Michel Cohen is careful to say that there are many occasions when therapy is warranted. “We get better at diagnosing,” he says. “I want to make sure we don’t overdiagnose. All of a sudden, a kid has to behave a certain way, achieving certain milestones. The referral comes from the school. The parent wants the best for their kid, so they go along with the whole program.”
Julie, the mother of a 10-year-old, grew skeptical of the culture of intervention after her son’s school pressured her to have him tested when he started supplying brief answers to essay questions on tests if he could get away with it. The child was intelligent, perhaps even brilliant. “We prided ourselves a bit on not being torqued-out parents,” Julie continues, “but we realized we can’t say we’re not going to pursue this. It was, ‘Go get an appraisal.’ That’s when I kind of lost faith in the system.”
Indeed, it was balls that proved to be the boy’s downfall. Three hours and $600 later, the therapist determined he wasn’t exactly Derek Jeter when it came to catching; he also favored one side while doing somersaults.
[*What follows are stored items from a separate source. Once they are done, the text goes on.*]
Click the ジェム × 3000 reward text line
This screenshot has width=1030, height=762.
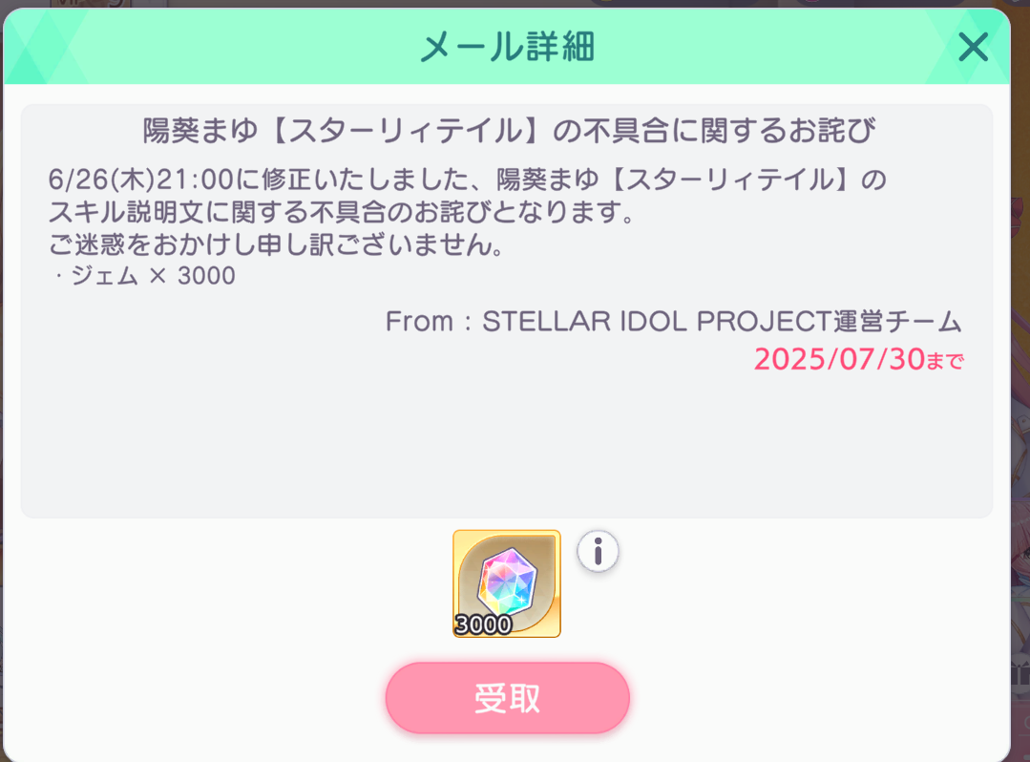pos(143,275)
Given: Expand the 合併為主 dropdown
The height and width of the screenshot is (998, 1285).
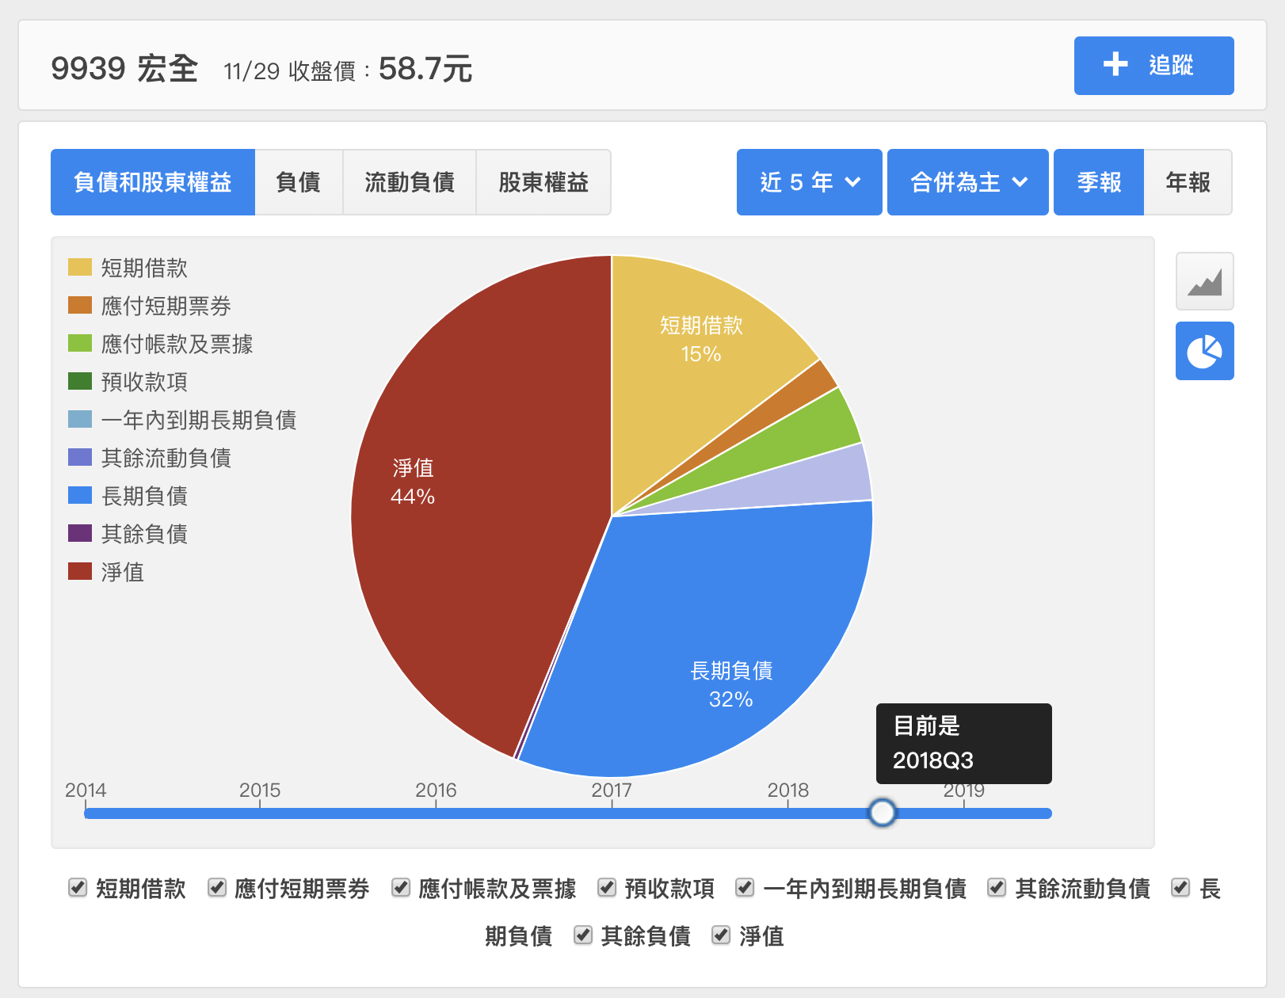Looking at the screenshot, I should [x=967, y=182].
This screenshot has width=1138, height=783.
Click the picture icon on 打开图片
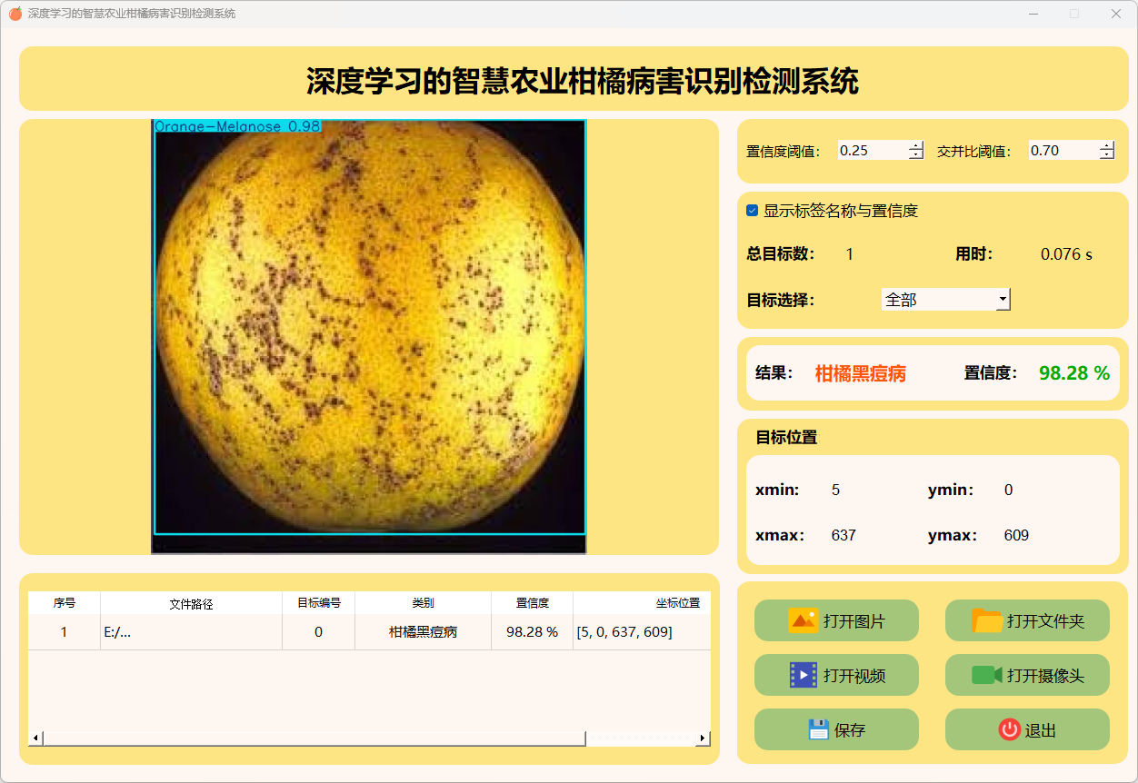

“Into hour two, you could see she was groping to find anything wrong with him,” Julie remembers. “Ultimately, her report hinged on when you threw the ball to him his eyes couldn’t quite master coming into focus. A real tipoff to me was when this therapist said, ‘This is the fifth child this week who has this same eye thing.’ ” Nonetheless, Julie dutifully brought the boy to an eye specialist as recommended by the physical therapist. He couldn’t find anything wrong with him either, and the child went back to school. In the meantime, his abbreviated essay-writing style seems to have cleared up on its own. “The following year, he had a teacher who did not redline every single phrase he wrote,” his mother says. “What was wrong was that the teacher intimidated him into not writing much because he’d jumped a year. “I think it was all done in good faith,” she says, sighing. “They specialize in early intervention. Every kid has been in therapy. It’s how they do things. It’s part of the philosophy—no child goes untreated.”
Clotilde no longer has to worry about running into fellow parents at her son’s physical-therapy sessions. “I’ve decided tomorrow will be the end of this therapy craze,” she announces while her son plays in the sandbox of the playground at Union Square Park—his little legs still folded into that damning W that forced him into therapy in the first place. Though she stopped his speech therapy, she continued sending him to occupational therapy until recently.
“When we do therapy, he’s miserable,” she says. “They’re making him do things he doesn’t want to do, for Christ’s sake. You’d tell me to fuck off, which is basically what he’s saying. They’re at an age where the only thing they know how to do is play.”
A few days later, Clotilde calls to announce that her son seemed not at all to suffer withdrawal from occupational therapy. “He’s definitely more relaxed,” his mother reports. “Coincidentally, he’s talking much more now. He calls his father chéri. I call him chéri. He’s running after his father calling him chéri.”
She says she’s never told her relatives back in France—where she says attitudes toward child-rearing are more laissez-faire—what she and her little boy have gone through. And she’s not planning to. “It’s an alternate reality,” she says. “These kids have no problems. They’d tell me I’m completely nuts. And they’re right.”